I spent the morning with Raquel – a production engineering student who has worked here for one year. She gave me a tour of the shopfloor, focussing on the lean aspects.  Safe to say, I was very impressed. While the machines aren’t the newest or the most capable, the lean systems are incredible. Not only is a textbook infrastructure in place, it seems to be being properly utilised; modelled heavily on the Toyota Production System (TPS), true pull systems are used throughout the factory with visual management as a key element of the system. They use KPIs that I have only ever seen described in textbooks (which are ALL updated on a daily basis…) and the operators all understand what they mean.

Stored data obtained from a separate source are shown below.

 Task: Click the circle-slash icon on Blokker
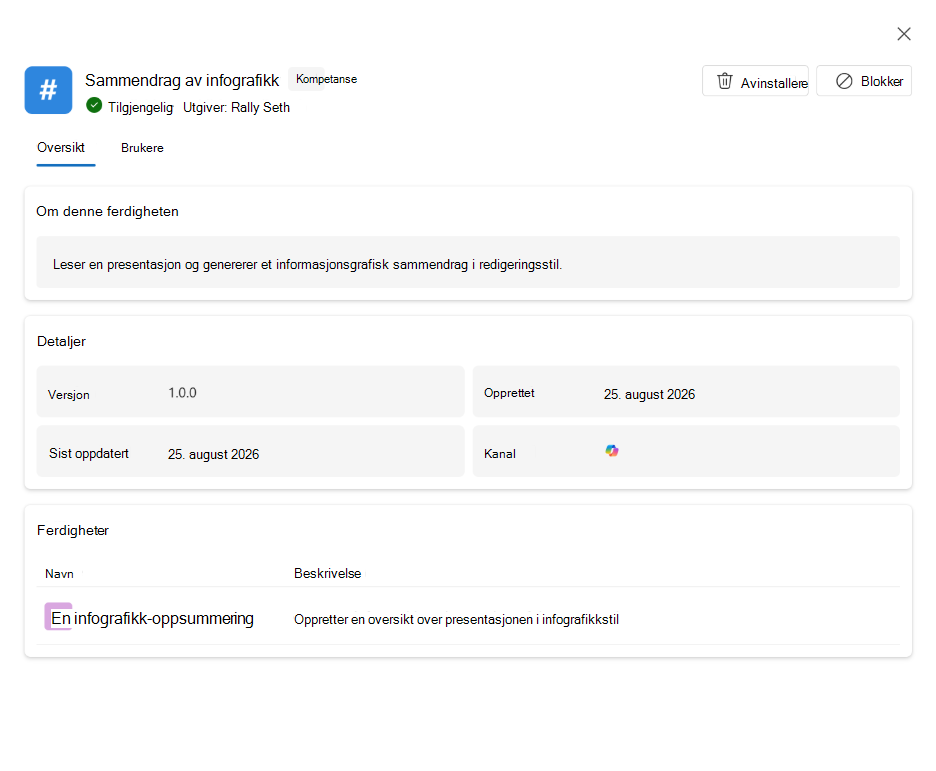point(844,81)
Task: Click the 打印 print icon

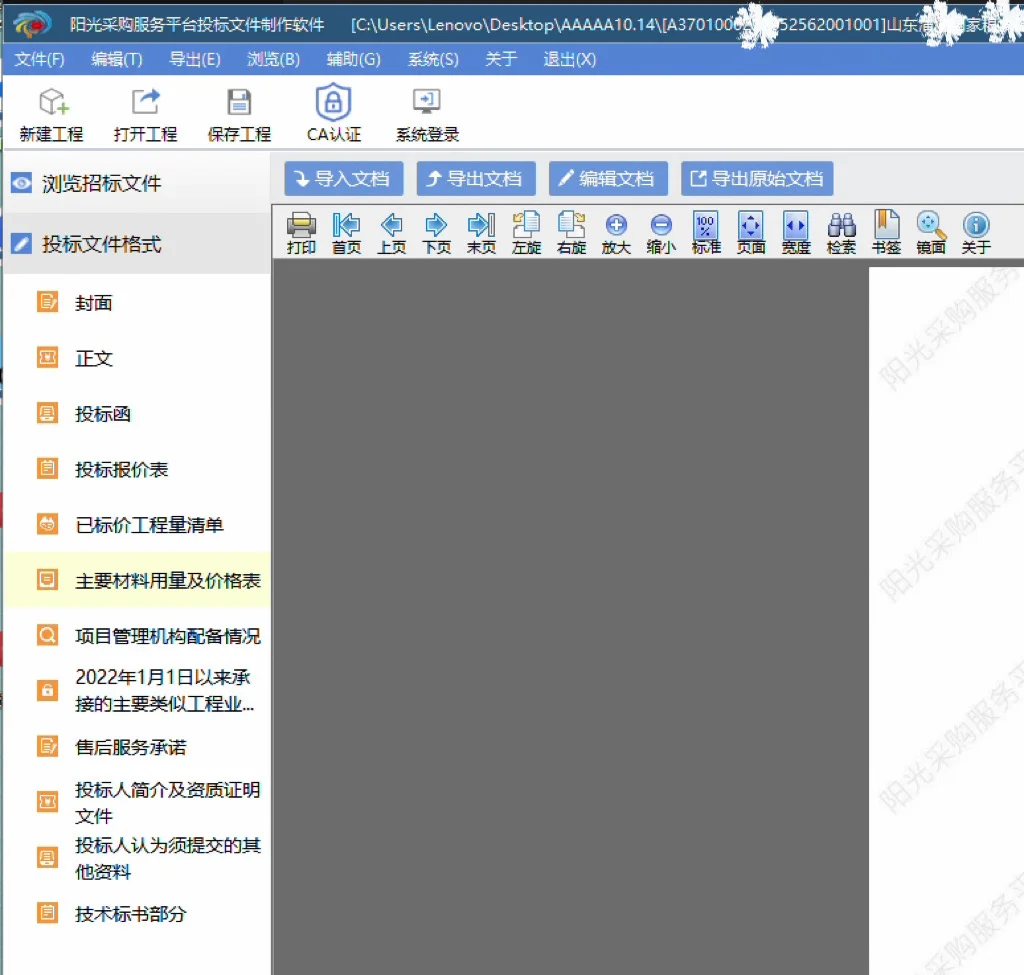Action: coord(301,232)
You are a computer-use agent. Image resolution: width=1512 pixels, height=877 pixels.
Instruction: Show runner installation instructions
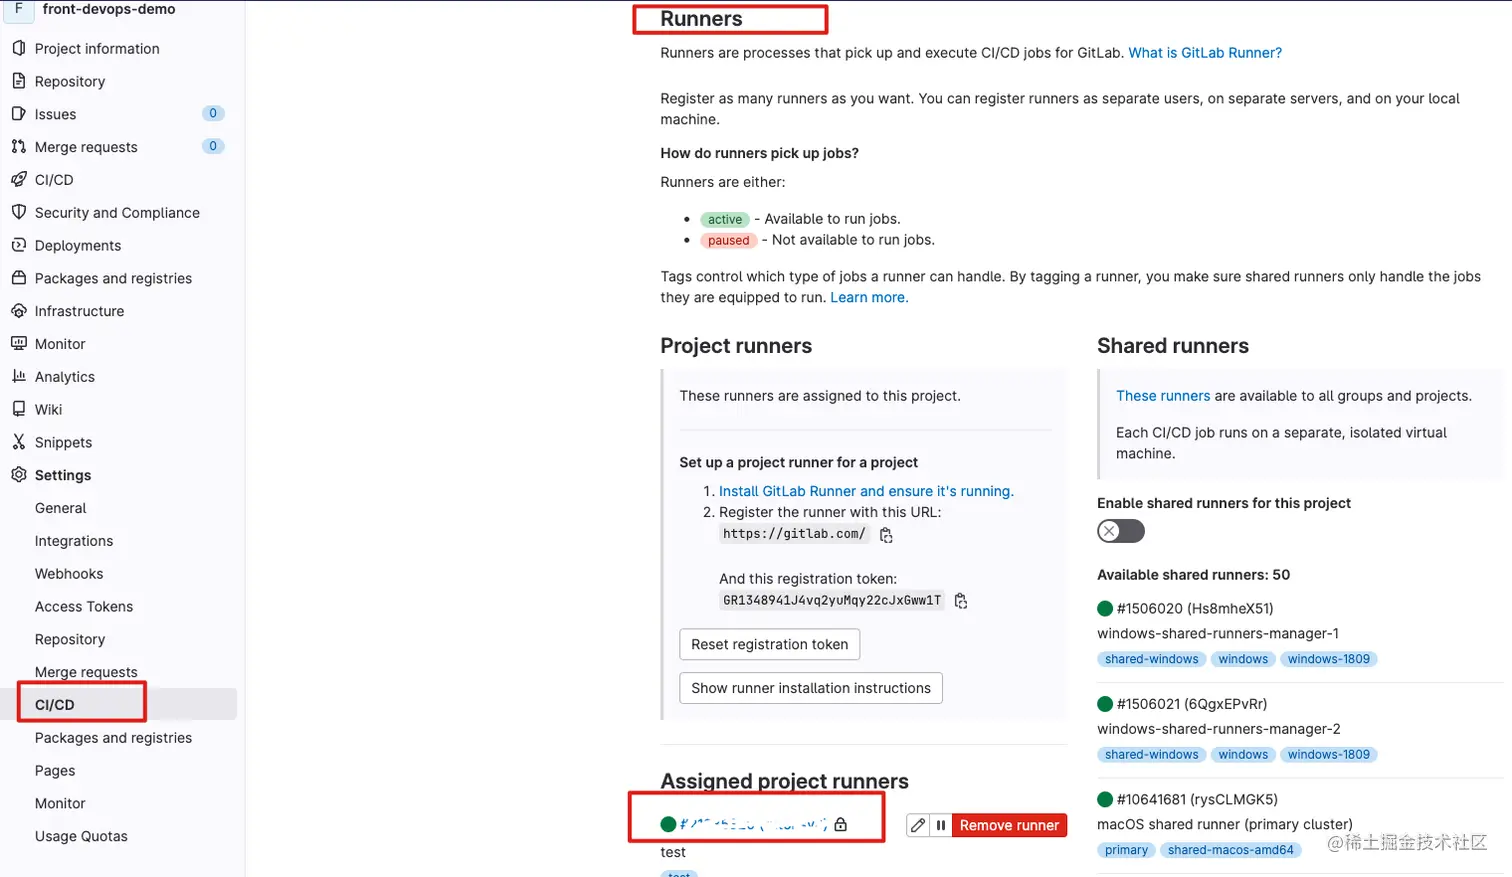click(809, 688)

The use of primary colours to identify zones and important items makes it look more like a Teletubbies set than a factory. They have supermarkets with dedicated delivery trucks to take raw material and WIP to the cells; shared toolboxes at the end of each cell and, perhaps the most visually effective, “defect mats”. These look something like the sketch below (unfortunately I’m not allowed to take my camera onto the shopfloor, so you’ll have to put up with my diagrams!):

Raquel said that some of the shopfloor think that lean is just corporate nonsense, but for the large part, I think they’ve achieved a successful buy-in. Everyone does exercises in the mornings, there’s an HSBC branch on the shopfloor (?!) and there’s a definite feeling of employee satisfaction. (And did I mention, there was a musician playing guitar in the canteen? How lovely!)

However, despite this rosy picture that I am painting, the factory is far from perfect. The figures on the KPI boards for things such as On-time Delivery and Defect rates were fairly erratic. I think a closer inspection may be required. Whilst much of the shopfloor is a textbook example of how to implement lean systems, other parts of it are a textbook example of what happens when it is only implemented in certain areas of the supply chain.

Anyway, I’m writing this whilst sat in little café eating chocolate torte and enjoying the sunshine. It’s a hard life.